Итак, в Малаберго, на своем уже пришвартовавшемся корабле, Изабелла Мантуанская готовилась принять Лукрецию. После того как были совершены необходимые маневры, судна причалили друг к другу, и между ними были переброшены мостки, «дамы поприветствовали друг друга и расцеловались». Так состоялась первая встреча трех самых известных своей красотой и образованностью женщин начала XVI века.
Изабелла напишет мужу: «Я обняла ее, не показывая негодования, но и не притворяясь веселой… На ней золотистое платье тонкой работы, отделанное ярко-красным атласом, рукава с прорезями по кастильской моде, сверху — плащ из такой же ткани, подбитый собольим мехом, он открыт на шее и позволяет видеть сорочку с пышными складками по нынешней моде.

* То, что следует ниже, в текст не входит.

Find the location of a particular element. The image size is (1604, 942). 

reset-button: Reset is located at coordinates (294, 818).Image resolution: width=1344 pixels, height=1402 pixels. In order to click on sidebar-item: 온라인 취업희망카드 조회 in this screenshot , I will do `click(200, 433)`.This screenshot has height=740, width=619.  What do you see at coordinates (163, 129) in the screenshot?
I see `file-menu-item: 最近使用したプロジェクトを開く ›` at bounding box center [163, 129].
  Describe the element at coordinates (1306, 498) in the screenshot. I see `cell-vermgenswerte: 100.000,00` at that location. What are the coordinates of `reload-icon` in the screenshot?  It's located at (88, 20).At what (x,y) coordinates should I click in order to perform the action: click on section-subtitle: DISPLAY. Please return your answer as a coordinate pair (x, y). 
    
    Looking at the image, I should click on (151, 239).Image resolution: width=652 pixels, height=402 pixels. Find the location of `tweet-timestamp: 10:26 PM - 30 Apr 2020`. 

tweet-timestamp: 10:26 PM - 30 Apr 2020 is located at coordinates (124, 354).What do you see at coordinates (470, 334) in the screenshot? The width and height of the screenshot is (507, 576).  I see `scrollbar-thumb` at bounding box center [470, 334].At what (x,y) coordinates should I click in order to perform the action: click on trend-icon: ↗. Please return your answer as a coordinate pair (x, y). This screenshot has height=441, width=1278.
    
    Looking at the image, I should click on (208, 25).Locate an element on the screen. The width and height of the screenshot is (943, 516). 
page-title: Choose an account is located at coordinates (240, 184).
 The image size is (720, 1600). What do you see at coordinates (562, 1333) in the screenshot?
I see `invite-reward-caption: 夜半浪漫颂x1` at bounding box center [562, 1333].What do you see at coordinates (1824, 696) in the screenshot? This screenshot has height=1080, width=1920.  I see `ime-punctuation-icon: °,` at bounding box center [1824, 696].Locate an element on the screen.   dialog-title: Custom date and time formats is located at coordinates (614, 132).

На ней колье из крупных жемчужин с кулоном из рубинов и жемчужин. На волосах золотая шапочка, но никаких лент»4. Более объективные свидетели отмечают изумление дочери Эркуле при виде роскошных волос невестки, почти скрывающих ее платье.
Первый обмен любезностями заглушили приветственные песни, их исполняли дети, сидящие в легких лодочках, кружившихся вокруг корабля. Герцогиня Урбинская, прекрасно понимая, что скрывается за этим галантным поединком, старалась найти любезные слова для обеих женщин, подчеркивала общность их вкусов, способную сблизить их, и отмечала, что обе дамы, судя по всему, прекрасно дополняют друг друга. Проделки шутов и карликов до самого Toppe делла Фосса приятно разнообразили плавание. Там, где канал соединялся с По, для церемонии встречи был выстроен прямоугольный понтонный мост. По его углам развевались на ветру флаги Борджа, д'Эсте, а также знамена Гонзага и Монтефельтро.
Лукреция, многому научившаяся за долгое путешествие, была готова к въезду в Феррару.